The new wave of sportspersons are bringing in a new drive to be proactive, and public, about psychological wellness. This is a much needed and welcomed generational shift.
Tennis star Naomi Osaka stepped away from press conferences at Wimbledon and then from tournaments earlier this year out of a need to protect her mental health. She said she experienced anxiety before speaking to the media and revealed she suffered bouts of depression. And later went on to re-quote the famous saying "It's okay not to be okay, and it's okay to talk about it,"
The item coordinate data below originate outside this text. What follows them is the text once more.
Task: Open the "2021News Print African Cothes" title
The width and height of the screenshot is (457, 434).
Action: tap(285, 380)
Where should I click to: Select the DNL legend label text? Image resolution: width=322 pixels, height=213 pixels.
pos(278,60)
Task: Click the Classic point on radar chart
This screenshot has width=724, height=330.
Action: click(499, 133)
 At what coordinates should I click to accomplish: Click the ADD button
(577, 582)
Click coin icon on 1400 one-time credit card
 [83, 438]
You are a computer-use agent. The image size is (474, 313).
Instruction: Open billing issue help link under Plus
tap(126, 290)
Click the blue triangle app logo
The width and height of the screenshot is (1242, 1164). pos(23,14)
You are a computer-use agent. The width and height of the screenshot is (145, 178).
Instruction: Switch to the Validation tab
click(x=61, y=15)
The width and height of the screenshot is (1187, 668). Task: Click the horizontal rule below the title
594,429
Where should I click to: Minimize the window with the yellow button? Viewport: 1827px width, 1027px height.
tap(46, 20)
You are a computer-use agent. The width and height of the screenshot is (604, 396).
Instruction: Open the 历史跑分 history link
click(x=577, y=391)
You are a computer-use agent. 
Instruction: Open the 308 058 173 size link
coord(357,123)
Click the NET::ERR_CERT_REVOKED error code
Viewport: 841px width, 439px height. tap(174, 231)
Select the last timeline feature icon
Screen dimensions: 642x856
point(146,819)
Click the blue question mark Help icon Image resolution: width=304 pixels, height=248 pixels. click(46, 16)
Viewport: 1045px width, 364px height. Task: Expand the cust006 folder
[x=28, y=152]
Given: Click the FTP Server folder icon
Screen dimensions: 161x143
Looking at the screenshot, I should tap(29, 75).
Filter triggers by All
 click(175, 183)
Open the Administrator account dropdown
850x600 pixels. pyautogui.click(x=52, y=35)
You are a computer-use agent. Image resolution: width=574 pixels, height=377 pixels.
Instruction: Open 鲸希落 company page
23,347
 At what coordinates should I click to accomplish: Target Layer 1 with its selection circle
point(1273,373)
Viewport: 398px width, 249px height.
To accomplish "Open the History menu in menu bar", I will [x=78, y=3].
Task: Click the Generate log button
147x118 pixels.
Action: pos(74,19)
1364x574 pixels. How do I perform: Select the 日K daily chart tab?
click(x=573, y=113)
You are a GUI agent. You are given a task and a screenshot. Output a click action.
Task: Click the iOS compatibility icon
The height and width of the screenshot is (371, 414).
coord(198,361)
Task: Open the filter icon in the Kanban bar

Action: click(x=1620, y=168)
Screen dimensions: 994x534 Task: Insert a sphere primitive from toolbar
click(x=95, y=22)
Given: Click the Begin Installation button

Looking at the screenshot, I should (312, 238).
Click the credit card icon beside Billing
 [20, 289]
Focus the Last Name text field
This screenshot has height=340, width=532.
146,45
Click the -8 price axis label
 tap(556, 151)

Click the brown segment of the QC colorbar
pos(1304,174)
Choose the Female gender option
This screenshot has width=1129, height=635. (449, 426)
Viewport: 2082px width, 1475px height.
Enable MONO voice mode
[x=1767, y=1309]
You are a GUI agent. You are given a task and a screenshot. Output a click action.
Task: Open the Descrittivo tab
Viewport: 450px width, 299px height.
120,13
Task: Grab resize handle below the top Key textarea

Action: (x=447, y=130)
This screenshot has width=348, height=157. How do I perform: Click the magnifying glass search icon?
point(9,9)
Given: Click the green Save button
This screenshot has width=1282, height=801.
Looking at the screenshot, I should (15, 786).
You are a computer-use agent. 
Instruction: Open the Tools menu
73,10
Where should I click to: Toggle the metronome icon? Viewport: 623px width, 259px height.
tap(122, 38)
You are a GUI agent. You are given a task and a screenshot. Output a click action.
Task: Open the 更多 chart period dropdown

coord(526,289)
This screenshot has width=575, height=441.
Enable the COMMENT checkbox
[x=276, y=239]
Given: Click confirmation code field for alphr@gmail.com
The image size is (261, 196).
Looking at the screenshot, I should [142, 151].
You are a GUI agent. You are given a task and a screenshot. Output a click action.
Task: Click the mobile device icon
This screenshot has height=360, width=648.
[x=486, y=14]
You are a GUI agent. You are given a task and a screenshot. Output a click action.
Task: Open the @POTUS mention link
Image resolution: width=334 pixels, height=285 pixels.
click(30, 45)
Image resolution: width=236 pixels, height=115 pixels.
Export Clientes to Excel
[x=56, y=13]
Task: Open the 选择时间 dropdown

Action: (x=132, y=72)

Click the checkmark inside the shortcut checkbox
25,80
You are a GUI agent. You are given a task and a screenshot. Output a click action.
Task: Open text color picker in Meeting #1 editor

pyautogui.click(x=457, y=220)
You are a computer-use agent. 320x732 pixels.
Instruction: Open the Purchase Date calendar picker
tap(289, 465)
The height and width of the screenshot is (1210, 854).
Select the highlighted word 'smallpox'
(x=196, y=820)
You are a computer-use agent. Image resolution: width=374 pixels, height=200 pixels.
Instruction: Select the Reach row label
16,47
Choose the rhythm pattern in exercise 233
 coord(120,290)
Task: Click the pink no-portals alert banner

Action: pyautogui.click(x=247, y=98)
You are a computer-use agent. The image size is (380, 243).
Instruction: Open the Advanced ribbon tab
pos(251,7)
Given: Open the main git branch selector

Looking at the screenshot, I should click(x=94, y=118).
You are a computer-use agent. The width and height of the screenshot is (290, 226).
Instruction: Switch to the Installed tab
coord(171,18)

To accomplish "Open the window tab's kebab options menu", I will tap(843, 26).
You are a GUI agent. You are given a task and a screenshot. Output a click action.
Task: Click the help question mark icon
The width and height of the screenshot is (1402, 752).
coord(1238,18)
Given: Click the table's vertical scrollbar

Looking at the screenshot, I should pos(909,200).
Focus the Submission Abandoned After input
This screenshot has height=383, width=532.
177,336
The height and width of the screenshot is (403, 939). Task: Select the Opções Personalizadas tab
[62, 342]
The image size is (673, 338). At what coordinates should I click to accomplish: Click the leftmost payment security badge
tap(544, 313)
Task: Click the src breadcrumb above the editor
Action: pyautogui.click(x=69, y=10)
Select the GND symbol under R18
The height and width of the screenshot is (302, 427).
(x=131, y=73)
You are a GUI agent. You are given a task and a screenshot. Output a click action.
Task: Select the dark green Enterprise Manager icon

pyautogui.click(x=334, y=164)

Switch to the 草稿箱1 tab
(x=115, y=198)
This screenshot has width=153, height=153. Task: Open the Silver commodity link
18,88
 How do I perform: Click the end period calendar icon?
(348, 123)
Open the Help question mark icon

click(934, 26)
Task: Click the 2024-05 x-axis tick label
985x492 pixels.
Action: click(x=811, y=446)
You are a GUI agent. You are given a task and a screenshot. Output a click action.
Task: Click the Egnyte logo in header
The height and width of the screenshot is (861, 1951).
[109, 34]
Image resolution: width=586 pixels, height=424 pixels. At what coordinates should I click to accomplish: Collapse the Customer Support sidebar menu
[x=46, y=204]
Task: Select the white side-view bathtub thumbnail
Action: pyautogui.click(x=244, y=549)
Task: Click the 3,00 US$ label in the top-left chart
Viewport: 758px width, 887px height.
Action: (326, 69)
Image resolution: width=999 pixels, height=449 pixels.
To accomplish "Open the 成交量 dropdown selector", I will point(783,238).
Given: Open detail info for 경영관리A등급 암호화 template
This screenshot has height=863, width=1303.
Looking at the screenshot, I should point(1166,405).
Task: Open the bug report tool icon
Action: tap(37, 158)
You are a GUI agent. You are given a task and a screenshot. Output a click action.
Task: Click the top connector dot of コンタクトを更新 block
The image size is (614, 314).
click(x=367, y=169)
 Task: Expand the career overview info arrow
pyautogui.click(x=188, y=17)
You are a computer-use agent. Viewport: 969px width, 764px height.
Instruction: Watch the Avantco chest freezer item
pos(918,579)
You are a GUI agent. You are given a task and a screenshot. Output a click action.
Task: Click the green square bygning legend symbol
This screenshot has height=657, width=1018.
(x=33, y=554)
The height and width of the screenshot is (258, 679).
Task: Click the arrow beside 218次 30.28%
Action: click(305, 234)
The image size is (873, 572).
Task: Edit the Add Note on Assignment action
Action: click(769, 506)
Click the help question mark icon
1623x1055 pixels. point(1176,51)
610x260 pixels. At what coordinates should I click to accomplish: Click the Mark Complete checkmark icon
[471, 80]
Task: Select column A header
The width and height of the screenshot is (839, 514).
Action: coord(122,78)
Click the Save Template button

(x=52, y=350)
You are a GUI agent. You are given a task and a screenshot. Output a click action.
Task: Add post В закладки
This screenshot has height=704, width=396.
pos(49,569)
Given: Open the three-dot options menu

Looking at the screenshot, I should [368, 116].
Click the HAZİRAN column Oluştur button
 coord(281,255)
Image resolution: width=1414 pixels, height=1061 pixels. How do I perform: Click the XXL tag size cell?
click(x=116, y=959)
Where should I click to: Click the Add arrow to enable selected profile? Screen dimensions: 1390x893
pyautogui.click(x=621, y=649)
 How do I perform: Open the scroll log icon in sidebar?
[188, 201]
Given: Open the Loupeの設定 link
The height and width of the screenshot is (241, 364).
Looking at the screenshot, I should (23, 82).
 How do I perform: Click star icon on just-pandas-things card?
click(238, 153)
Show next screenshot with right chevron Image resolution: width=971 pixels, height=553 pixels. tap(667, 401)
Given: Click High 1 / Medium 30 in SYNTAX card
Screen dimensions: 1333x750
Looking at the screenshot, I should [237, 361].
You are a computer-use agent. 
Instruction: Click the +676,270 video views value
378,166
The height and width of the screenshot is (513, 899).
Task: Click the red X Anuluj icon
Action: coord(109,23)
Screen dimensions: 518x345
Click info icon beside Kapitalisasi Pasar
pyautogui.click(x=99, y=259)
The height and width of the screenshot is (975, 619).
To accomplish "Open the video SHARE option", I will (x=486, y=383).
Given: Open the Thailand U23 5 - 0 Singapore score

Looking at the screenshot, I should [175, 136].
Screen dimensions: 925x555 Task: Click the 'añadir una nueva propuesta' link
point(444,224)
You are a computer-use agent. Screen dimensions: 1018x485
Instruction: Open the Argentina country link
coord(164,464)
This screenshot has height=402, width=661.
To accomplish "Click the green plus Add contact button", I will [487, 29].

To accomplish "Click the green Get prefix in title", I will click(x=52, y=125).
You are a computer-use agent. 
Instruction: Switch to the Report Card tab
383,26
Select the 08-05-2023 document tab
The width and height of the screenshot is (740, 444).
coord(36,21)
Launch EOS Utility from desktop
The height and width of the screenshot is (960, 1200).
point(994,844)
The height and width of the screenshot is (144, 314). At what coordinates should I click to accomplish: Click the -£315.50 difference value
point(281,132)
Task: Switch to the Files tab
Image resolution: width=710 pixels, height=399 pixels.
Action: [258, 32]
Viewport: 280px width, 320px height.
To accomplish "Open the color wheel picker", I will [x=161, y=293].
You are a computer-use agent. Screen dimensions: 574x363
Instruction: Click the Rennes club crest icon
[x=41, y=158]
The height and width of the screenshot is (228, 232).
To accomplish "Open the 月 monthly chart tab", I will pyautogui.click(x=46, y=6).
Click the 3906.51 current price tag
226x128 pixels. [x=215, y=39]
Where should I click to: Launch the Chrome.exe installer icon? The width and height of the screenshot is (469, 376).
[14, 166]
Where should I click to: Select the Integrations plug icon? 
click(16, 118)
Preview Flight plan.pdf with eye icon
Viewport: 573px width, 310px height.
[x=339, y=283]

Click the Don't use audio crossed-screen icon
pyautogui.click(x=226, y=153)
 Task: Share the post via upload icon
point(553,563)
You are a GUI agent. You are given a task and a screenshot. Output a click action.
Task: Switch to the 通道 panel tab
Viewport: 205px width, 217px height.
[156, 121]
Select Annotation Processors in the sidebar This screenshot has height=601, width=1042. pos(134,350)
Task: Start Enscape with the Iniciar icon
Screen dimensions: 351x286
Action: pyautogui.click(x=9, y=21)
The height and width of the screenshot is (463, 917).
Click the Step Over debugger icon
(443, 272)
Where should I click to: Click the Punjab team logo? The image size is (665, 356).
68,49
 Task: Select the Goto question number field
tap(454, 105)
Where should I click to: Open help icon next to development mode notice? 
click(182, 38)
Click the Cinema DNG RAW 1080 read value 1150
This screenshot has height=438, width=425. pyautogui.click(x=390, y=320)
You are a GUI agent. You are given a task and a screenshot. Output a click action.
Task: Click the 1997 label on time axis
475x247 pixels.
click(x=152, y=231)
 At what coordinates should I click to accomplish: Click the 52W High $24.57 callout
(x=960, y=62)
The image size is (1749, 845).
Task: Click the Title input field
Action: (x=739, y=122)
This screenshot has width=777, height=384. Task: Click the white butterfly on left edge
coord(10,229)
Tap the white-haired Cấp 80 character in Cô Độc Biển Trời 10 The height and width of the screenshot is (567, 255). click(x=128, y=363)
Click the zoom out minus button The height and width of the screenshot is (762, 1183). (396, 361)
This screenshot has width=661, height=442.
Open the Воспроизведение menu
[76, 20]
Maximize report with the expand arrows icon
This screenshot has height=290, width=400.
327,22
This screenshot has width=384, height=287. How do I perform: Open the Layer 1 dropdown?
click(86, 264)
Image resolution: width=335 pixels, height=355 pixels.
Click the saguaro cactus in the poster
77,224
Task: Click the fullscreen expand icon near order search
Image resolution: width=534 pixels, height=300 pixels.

Is it wrong to prioritize your mental health as a sports idol?
Sports performances are as much mentally driven as physically. But despite this fact, there was a major backlash from many towards the two sportspersons for letting their country, fans and even the spirit of sportsmanship down.
In every sport, rigorous training is a ritual. But there is a thin line between training well and overtraining. Burnout, or overtraining syndrome, is when an athlete experiences fatigue and decline in performance in sport despite continuing or increased training. This overtraining can result in mood changes, decreased motivation, frequent injuries and even infections.
Sports psychology is the study of how psychological factors influence sports, athletic performance, exercise, and physical activity. Sports psychologists investigate how participating in sports can improve health and well-being. They also help athletes utilize psychology to improve their sports performance and mental well-being.
It is imperative that as athletes who represent their countries and sports, they balance out their victories with their basic needs of mental and physical health. As a society we are always driven by performance, achievement and medals, but we must applaud the new-age athletes for prioritising their mental health needs. After all there is no health without mental health.